Vom Leiden in den Jubel

Aus der tiefsten Tiefe aber entsteht neues Hoffen. Der Tod Jesu wird mit seiner Auferstehung zum Heilsgeschehen für die Menschen. «Bei Hiob geht es zunächst um seine eigene Existenz», erklärt Schliesser. «Aber auch er wird vom Opfer zum Erlösten und Erhöhten, weil sich Gott einschaltet und neue Perspektiven eröffnet.» Hiob erlangt seine Gesundheit wieder, sein Besitz und seine gesellschaftliche Stellung werden wiederhergestellt, seine Frau gebiert ihm neue Kinder.

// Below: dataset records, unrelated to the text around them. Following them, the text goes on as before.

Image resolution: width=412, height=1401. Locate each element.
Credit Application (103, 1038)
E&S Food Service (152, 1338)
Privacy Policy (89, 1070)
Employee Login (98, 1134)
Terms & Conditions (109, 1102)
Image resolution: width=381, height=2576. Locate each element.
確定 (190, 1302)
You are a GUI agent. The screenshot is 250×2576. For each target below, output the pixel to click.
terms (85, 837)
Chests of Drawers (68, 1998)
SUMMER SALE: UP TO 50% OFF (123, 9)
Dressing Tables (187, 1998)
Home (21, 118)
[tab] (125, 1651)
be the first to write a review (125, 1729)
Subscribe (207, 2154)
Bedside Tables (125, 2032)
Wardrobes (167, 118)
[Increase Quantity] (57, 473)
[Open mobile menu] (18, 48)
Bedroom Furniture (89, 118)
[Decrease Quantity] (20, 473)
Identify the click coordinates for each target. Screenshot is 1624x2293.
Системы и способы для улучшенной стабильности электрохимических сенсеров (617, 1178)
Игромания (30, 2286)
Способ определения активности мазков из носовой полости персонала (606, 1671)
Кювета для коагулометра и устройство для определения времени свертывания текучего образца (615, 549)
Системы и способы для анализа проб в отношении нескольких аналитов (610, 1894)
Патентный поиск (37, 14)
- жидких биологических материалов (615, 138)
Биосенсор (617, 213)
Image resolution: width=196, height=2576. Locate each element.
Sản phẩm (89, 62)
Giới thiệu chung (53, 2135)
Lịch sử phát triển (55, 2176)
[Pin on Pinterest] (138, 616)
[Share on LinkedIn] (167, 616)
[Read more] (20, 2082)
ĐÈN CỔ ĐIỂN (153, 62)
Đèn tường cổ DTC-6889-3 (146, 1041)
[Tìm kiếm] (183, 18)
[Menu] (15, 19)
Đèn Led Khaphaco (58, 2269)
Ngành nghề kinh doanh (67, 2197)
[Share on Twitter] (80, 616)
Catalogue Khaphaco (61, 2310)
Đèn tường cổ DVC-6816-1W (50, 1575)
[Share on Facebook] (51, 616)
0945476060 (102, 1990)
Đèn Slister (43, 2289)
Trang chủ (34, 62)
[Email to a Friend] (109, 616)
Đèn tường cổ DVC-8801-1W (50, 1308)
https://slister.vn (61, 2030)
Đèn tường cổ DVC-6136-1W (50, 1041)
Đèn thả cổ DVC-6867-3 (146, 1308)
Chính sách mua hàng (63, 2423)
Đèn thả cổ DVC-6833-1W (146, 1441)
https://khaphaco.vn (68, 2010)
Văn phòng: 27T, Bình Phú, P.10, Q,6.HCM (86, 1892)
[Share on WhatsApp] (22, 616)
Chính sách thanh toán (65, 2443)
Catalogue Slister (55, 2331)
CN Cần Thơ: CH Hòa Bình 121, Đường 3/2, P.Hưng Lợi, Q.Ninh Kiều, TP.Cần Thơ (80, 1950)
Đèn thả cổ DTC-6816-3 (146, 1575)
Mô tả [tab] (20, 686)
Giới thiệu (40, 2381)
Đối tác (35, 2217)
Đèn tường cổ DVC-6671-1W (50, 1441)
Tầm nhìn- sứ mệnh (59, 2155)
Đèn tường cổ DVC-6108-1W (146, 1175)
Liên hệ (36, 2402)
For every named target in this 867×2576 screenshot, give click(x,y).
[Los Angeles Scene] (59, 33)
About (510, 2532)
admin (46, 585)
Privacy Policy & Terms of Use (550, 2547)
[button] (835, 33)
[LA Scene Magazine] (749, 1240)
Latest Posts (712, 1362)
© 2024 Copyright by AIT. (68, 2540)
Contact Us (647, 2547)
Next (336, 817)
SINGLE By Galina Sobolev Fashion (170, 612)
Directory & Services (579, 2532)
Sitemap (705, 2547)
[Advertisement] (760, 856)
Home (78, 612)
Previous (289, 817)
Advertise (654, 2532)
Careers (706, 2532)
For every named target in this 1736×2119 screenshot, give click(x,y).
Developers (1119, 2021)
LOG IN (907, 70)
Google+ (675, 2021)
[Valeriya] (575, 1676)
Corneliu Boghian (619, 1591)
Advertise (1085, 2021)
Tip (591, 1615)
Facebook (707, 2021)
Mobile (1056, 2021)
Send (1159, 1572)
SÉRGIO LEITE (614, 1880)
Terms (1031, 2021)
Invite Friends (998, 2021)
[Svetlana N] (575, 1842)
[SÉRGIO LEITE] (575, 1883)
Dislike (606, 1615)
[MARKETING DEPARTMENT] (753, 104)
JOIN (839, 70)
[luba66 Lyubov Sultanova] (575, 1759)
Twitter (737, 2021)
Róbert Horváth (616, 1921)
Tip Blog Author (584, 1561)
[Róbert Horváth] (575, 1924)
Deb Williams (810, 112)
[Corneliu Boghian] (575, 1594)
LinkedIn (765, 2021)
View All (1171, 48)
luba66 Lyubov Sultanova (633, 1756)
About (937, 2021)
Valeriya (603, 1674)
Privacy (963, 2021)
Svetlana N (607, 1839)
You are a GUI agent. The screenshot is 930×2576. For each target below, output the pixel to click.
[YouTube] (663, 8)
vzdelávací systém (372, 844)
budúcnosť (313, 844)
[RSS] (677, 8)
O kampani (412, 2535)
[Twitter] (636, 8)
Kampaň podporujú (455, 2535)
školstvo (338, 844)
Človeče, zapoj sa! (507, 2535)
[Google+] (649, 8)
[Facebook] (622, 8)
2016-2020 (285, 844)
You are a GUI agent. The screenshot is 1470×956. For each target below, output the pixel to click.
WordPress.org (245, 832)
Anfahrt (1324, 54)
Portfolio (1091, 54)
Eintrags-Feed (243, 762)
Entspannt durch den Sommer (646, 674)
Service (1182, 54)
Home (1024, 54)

«Obwohl im Neuen Testament selbst keine ausdrückliche Parallele zwischen Hiob und Jesus hergestellt wird, in der Literatur und Kunst gibt es sie», sagt Schliesser und verweist auf eine Arie in Georg Friedrich Händels Oratorium «Der Messias»: Hier verwandelt das Opfer Hiob sein Leiden in den Jubel über Ostern.